Mysql – Basic question about grouping and counts

countgroup byMySQL

I'm having trouble coming up with a query in MySQL.

Suppose we have a table that logs an action by a user.

  • User1 is a Doctor and is logged several times.
  • User2 is a Doctor and is logged once.
  • User3 is an Accountant and is logged twice.
  • User4 is a Clerk and hasn't been logged.
  • User5 is an Accountant and hasn't been logged.

I would like to know what "roles" (i.e., doctor, accountant, clerk) have entries in the log file.

Here is the schema:

CREATE TABLE `test1_users` (
  `id` INTEGER UNSIGNED NOT NULL AUTO_INCREMENT,
  `name` VARCHAR(45) NOT NULL,
  `role` VARCHAR(45) NOT NULL,
  PRIMARY KEY (`id`)
) ENGINE = InnoDB;

CREATE TABLE `test1_log` (
  `id` INTEGER UNSIGNED NOT NULL AUTO_INCREMENT,
  `user_id` INTEGER UNSIGNED NOT NULL,
  PRIMARY KEY (`id`)
) ENGINE = InnoDB;

And test data:

INSERT INTO `test1_users` VALUES
(1, 'Franklin', 'Doctor'),
(2, 'Sally', 'Doctor'),
(3, 'Linus', 'Accountant'),
(4, 'Patty', 'Clerk'),
(5, 'Marcie', 'Accountant');

INSERT INTO `test1_log` VALUES
(1, 1),
(2, 1),
(3, 2),
(4, 1),
(5, 3),
(6, 3);

If I want to see how many times a user has been logged, it's pretty straight forward.

SELECT u.name, COUNT(*) AS total
FROM test1_log l
LEFT JOIN test1_users u ON u.id = l.user_id
GROUP BY user_id;

The query produces the following:

+----------+-------+
| name     | total |
+----------+-------+
| Franklin |     3 |
| Sally    |     1 |
| Linus    |     2 |
+----------+-------+

But how would I structure the query if I want to see how many different "roles" have been logged?
Not how many times each role is logged, just a list of all the roles that are logged.

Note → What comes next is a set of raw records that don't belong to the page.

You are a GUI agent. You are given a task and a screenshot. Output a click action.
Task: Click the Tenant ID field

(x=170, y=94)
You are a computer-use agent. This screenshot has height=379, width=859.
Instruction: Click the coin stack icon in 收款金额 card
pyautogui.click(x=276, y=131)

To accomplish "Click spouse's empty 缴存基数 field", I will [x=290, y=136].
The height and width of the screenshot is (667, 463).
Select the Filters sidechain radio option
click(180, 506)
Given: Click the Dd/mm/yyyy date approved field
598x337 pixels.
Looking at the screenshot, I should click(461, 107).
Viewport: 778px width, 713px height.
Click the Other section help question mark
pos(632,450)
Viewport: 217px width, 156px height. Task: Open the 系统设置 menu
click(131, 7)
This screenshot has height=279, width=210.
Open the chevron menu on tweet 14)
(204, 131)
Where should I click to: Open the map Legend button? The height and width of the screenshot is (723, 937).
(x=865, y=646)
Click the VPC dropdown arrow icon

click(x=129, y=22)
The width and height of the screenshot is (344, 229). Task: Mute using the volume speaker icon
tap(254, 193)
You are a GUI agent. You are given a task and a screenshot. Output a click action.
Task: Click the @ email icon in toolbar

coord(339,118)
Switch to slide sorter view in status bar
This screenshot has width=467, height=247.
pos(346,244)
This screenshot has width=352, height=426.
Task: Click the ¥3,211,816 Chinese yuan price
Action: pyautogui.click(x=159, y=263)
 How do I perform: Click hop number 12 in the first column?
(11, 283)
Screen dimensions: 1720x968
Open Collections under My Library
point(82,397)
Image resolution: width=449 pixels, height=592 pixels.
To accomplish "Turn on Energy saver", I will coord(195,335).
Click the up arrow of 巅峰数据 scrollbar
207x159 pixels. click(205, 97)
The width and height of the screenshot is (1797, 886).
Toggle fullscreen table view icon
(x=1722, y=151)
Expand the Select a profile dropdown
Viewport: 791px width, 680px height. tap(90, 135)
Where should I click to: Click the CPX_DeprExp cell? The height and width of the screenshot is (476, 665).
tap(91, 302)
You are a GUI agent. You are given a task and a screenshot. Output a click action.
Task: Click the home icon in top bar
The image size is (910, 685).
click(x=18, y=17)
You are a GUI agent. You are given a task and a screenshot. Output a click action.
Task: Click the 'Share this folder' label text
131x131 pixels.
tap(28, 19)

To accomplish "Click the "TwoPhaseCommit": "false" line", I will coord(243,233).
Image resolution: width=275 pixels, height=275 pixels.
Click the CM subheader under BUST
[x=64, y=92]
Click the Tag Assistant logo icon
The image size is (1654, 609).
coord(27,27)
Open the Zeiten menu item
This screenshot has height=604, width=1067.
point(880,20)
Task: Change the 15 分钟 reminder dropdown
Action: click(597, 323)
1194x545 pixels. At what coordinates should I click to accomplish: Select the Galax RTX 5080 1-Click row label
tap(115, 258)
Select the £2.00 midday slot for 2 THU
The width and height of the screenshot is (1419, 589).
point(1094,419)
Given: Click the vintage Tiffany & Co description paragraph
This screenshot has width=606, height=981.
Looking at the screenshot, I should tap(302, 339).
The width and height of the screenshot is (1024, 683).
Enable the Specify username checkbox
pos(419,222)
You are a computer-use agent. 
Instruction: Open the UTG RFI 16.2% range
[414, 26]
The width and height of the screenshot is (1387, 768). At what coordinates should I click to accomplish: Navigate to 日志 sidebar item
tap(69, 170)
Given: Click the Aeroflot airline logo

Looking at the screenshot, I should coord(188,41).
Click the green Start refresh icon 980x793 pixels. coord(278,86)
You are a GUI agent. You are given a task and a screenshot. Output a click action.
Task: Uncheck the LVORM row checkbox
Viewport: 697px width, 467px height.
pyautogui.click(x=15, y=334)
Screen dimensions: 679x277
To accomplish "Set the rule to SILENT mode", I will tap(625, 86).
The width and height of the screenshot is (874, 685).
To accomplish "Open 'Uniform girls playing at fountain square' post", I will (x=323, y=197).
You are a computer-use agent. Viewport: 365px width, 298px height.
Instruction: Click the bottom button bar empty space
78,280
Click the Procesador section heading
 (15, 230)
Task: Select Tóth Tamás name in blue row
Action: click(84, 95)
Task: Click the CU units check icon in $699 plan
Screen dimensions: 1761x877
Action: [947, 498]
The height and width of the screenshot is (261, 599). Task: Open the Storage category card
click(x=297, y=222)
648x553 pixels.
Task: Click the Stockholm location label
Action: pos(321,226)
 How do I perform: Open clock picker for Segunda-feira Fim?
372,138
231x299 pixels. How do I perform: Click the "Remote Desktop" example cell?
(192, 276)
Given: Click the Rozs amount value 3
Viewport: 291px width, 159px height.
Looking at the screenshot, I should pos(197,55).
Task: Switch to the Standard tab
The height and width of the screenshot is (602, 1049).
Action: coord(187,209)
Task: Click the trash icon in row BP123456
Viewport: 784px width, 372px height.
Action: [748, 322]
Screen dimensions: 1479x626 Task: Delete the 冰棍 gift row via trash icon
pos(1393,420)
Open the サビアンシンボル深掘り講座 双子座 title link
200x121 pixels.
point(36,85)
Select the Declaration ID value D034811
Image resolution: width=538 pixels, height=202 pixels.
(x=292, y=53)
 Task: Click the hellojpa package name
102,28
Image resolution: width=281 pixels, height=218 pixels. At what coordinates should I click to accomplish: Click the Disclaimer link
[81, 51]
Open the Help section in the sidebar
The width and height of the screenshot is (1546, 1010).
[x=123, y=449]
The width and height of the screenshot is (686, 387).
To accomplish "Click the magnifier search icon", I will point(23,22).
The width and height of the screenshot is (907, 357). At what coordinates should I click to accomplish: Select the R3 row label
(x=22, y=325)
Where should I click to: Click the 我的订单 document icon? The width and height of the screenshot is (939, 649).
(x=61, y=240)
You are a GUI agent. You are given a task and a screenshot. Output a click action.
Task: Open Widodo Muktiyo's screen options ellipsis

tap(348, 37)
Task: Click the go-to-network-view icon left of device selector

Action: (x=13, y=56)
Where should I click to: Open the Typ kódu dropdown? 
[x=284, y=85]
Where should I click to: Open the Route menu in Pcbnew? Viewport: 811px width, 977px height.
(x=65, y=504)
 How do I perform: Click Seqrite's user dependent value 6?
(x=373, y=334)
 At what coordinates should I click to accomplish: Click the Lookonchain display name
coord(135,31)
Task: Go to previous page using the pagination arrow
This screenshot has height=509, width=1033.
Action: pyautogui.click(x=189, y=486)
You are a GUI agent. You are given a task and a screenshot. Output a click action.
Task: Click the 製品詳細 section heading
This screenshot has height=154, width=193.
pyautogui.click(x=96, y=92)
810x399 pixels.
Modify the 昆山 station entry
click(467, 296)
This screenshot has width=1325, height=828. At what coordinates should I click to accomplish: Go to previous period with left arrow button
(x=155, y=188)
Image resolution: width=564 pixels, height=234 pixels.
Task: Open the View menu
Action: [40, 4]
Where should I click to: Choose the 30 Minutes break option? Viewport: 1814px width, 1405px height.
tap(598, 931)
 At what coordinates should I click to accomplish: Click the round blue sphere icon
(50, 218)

Specifically, how many different Doctors are logged? I don't care how many times each has been logged.

Such a query I'm looking for would produce the following output:

+------------+-------+
| role       | total |
+------------+-------+
| Doctor     |     2 |
| Accountant |     1 |
| Clerk      |     0 |
+------------+-------+

Both Doctors were logged, but only one Accountant and no Clerks.

Here's the closest I've come:

SELECT role, COUNT(l.id) AS total FROM test1_users u 
LEFT JOIN test1_log l ON u.id = l.user_id 
GROUP BY role;

But this only gives me the number of log entries, and I need the number of roles that made it into the log.

Thoughts?

Thanks.

Best Answer

By my reading of your question, you want the numbers of distinct users who have been logged, broken down by each user's role.

Your query returns the number of log entries, broken down by role.

To get distinct users, we'd need to get a COUNT(DISTINCT x) on some column x, which represents users.

If we used a column from test1_users, we'd just get the count of users assigned to each role, without reference to whether or not the user had associated entries in the log.

If we use an INNER JOIN, we'll only count users who do have entries in the log - but we won't see any roles where no user exists in the log (as is true for "Clerk").

However, there's a columns in test1_log that's specific to a user - test1_log.user_id.

So, if we modify the query to be:

SELECT role, COUNT(DISTINCT l.user_id) AS total FROM test1_users u 
LEFT JOIN test1_log l ON u.id = l.user_id 
GROUP BY role;

we get the results you request (as you can see in this SQLFiddle.